What: Shares of IMAX (NYSE:IMAX) gained 13.6% in October, according to data from S&P Capital IQ. The market-beating gain was driven by two separate engines: a successful IPO for IMAX's Chinese operations and a healthy third-quarter earnings report.
So what: China is the world's second-largest movie market, and the Middle Kingdom accounts for roughly one-quarter of IMAX's total revenues. A separate tracking stock for the company's Chinese operations hit the Hong Kong market on Oct. 7, immediately surging 7% higher.
IMAX collected about $104 million of fresh cash from this partial spinoff, and IMAX China held on to $58 million to support its own Chinese expansion plans. IMAX proper now owns 68.5% of IMAX China.
As for the third-quarter report, IMAX crushed Wall Street's sales estimates while matching consensus earnings targets.
Now what: Looking ahead, IMAX management is already getting excited about the upcoming release of Star Wars: The Force Awakens. Pre-sales for that epic space opera has already set records for IMAX, and the company hopes to milk this beast for as long as possible.
In the third-quarter earnings call transcript, IMAX CEO Greg Foster compared the Walt Disney (NYSE:DIS) title to the historic box office performance of Avatar in 2009 and 2010:
I think many of you remember that when Avatar came out in December of 2009, it continued to play for many, many months, for I think an additional 10 weeks, well into March. Our hope is that Star Wars, based on advance ticket sales, is one of those movies.

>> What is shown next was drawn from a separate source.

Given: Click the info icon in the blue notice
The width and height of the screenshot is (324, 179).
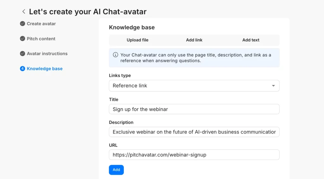Looking at the screenshot, I should 115,55.
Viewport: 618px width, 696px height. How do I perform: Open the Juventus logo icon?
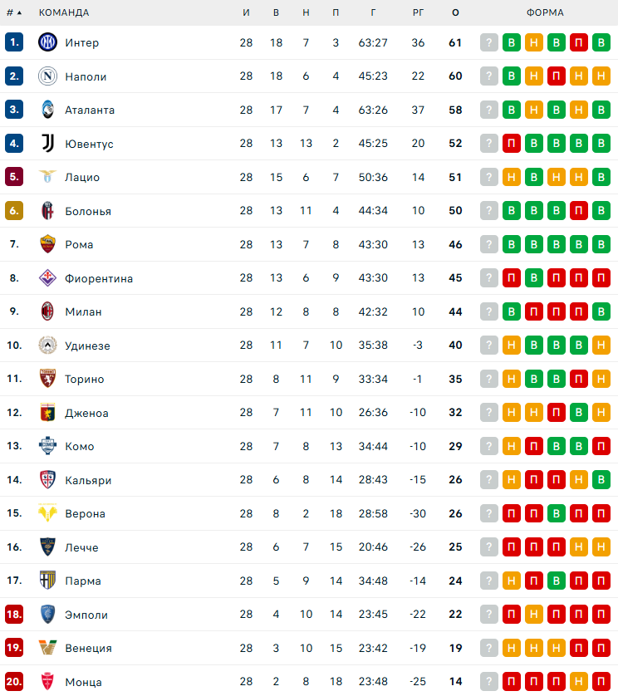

That effect will most certainly help Disney and its shareholders, but IMAX offers a unique viewing experience that should match well with this promised larger-than-life tale. If Star Wars VII can live up to its admittedly crazy-high expectations, you should see that title playing in IMAX theaters well into the spring season.
And the longer it stays, the happier IMAX shareholders will be.